Wrote a crawler to grasp taobao pictures, all written by if, for, while, relatively simple, introductory works.

From a web page (link: http://mm.taobao.com/json/request_top_list.htm? Extract photos of taobao model from type=0&page) =.


# -*- coding: cp936 -*-
import urllib2
import urllib
mmurl="http://mm.taobao.com/json/request_top_list.htm?type=0&page="

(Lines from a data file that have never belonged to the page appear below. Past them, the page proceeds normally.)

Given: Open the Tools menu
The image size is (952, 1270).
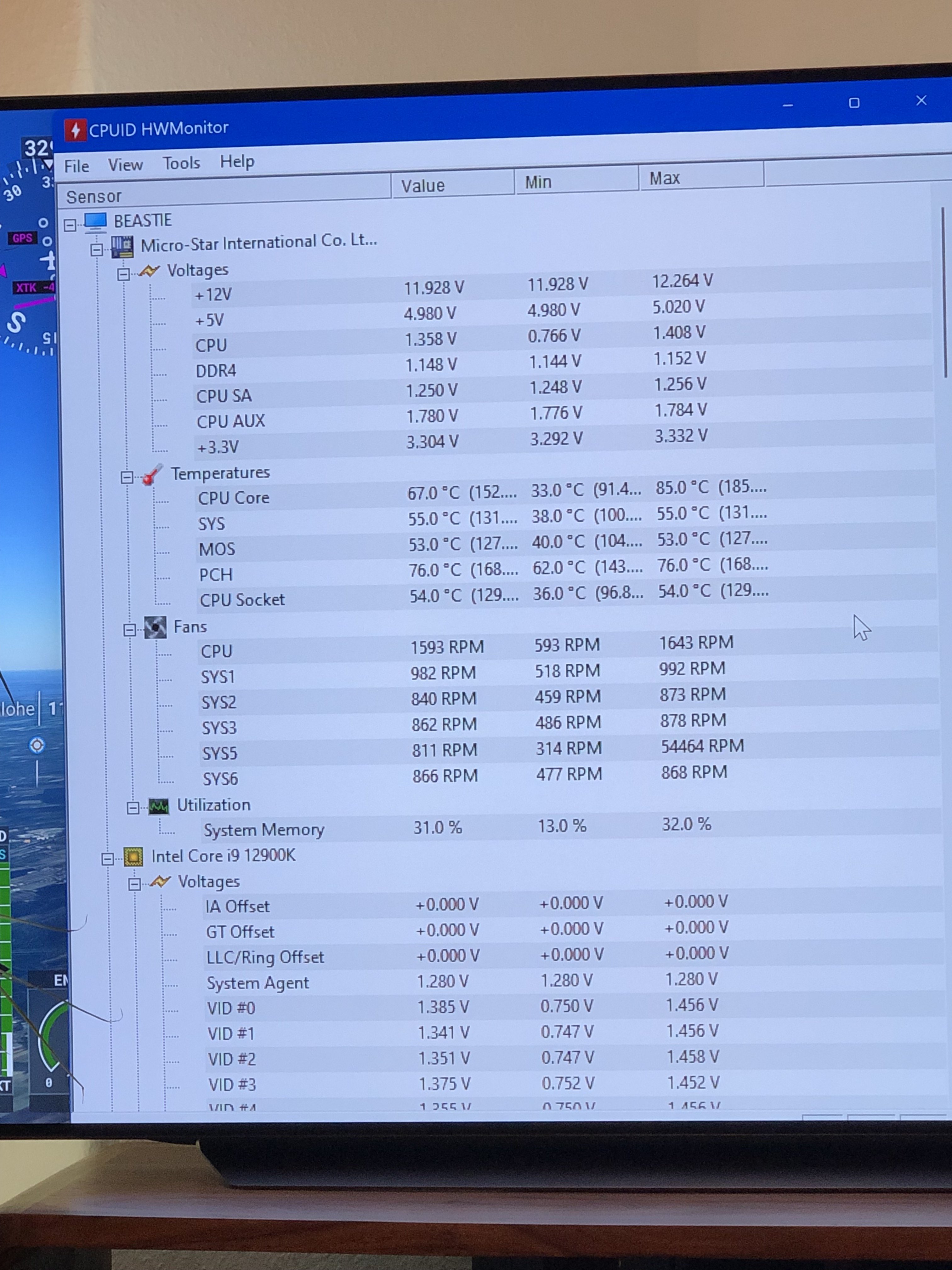Looking at the screenshot, I should pos(181,163).
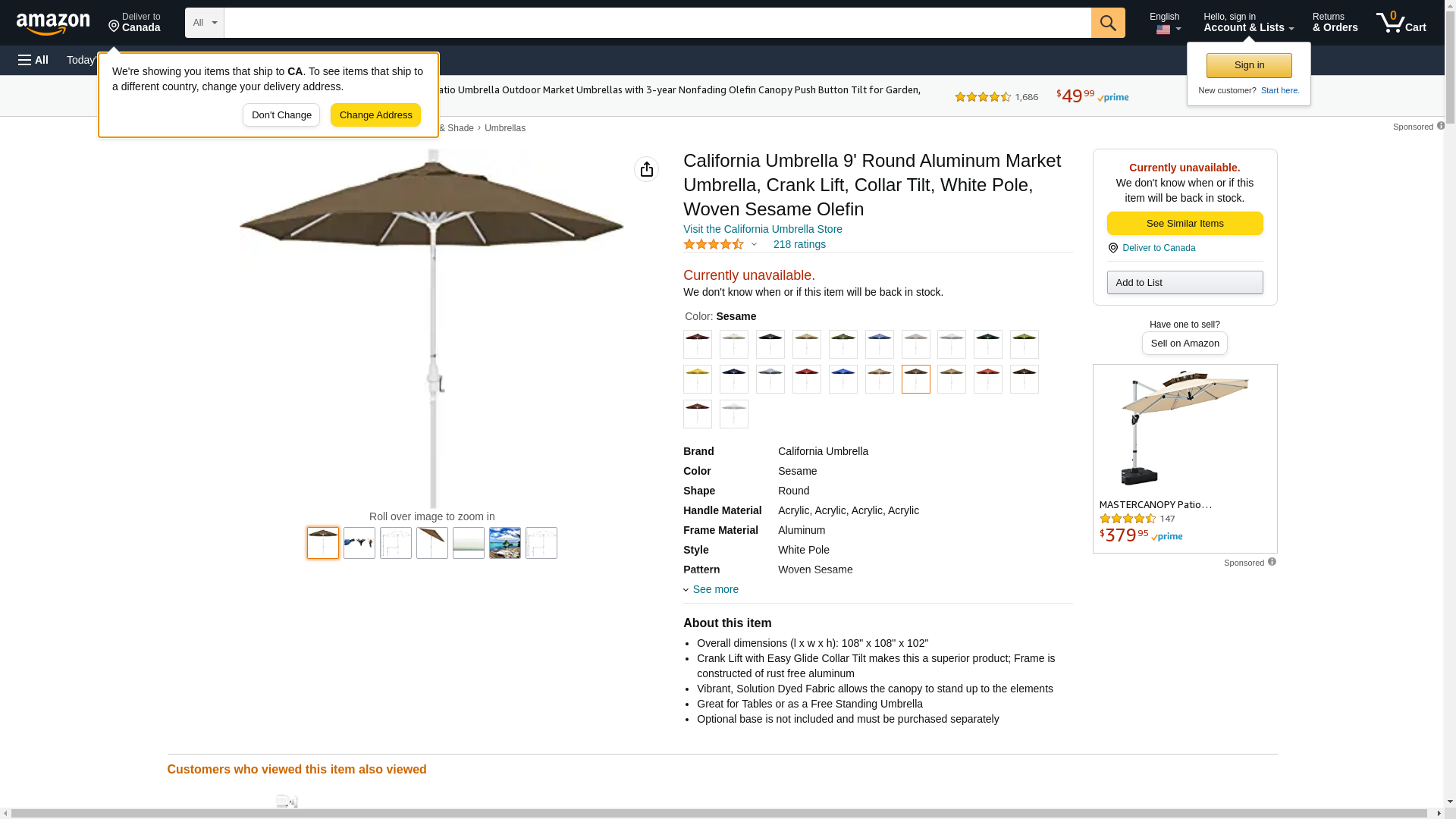The image size is (1456, 819).
Task: Expand the See more product details
Action: (x=714, y=589)
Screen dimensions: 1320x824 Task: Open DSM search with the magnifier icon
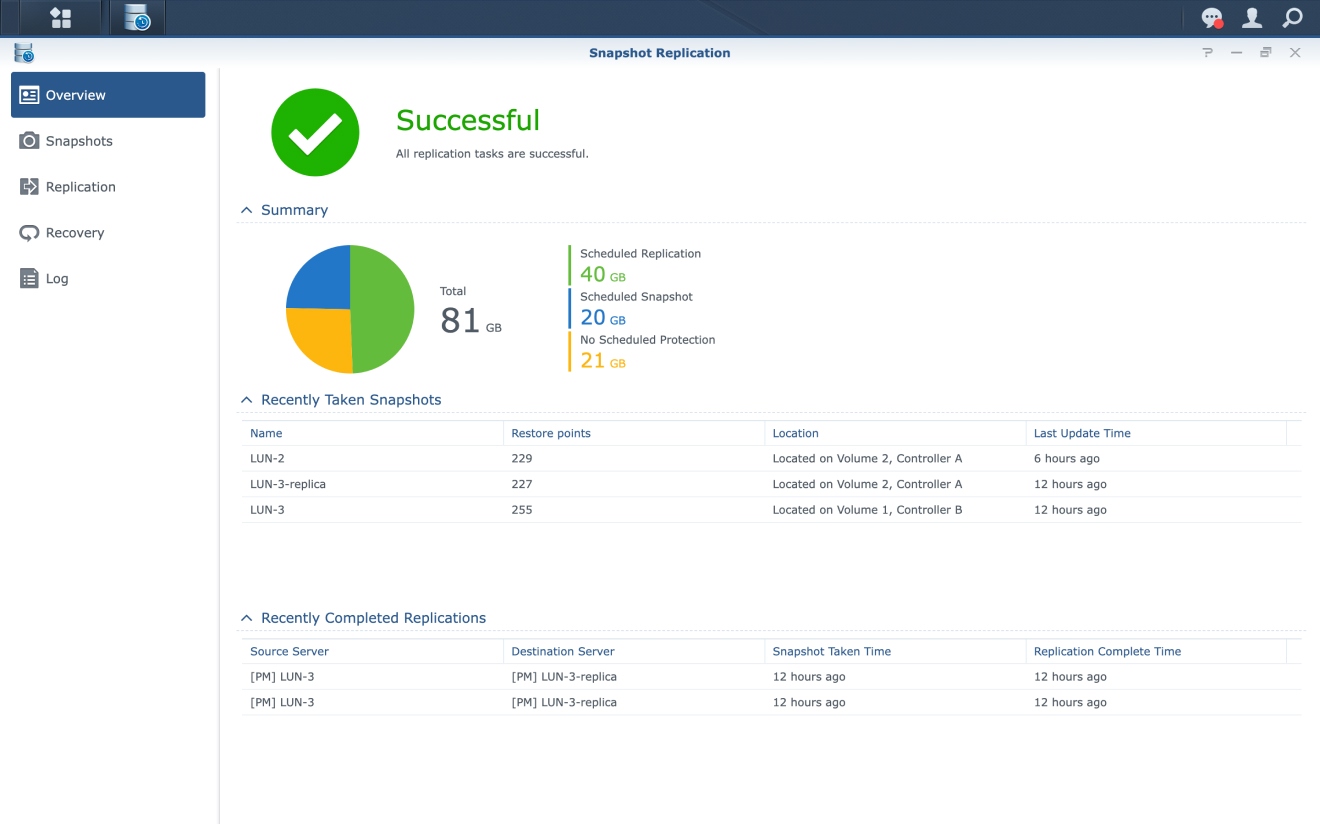coord(1291,18)
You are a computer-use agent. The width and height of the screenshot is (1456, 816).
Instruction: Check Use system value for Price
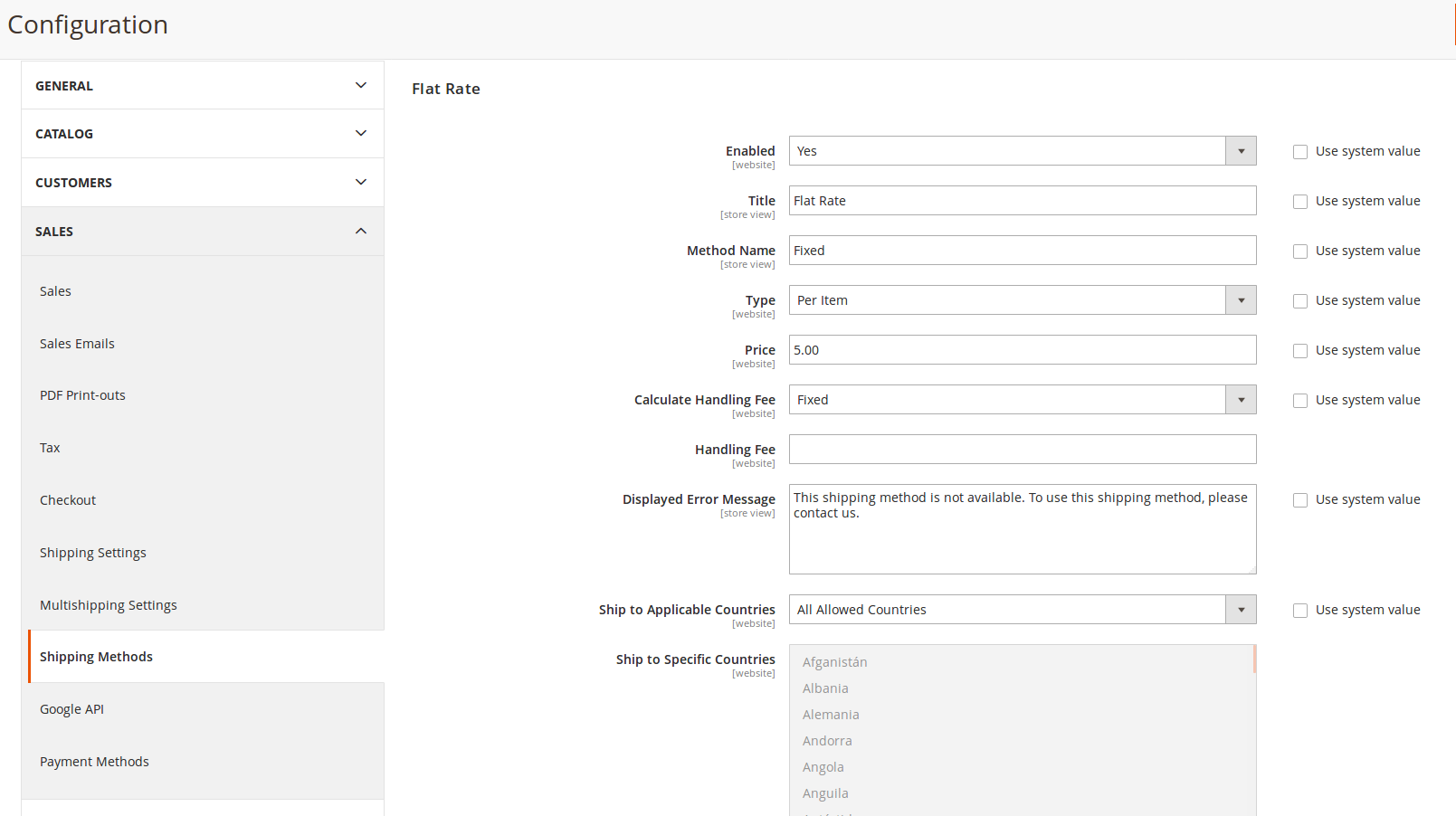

i=0# The second page has a personal page without a picture , There will be a IO error
while i<15:
        url=mmurl+str(i)
        #print url # Print out the list url
        up=urllib2.urlopen(url)# Open the page and store it in the handle
        cont=up.read()
        #print len(cont)# Page length
        ahref='<a href="http'# Filter the keywords of the page links within the page
        target="target"
        pa=cont.find(ahref)# Locate the header of the link
        pt=cont.find(target,pa)# Find the end of the page link
        for a in range(0,20):# If the ability not to 20 Hard coded in? How do I find the end of a file?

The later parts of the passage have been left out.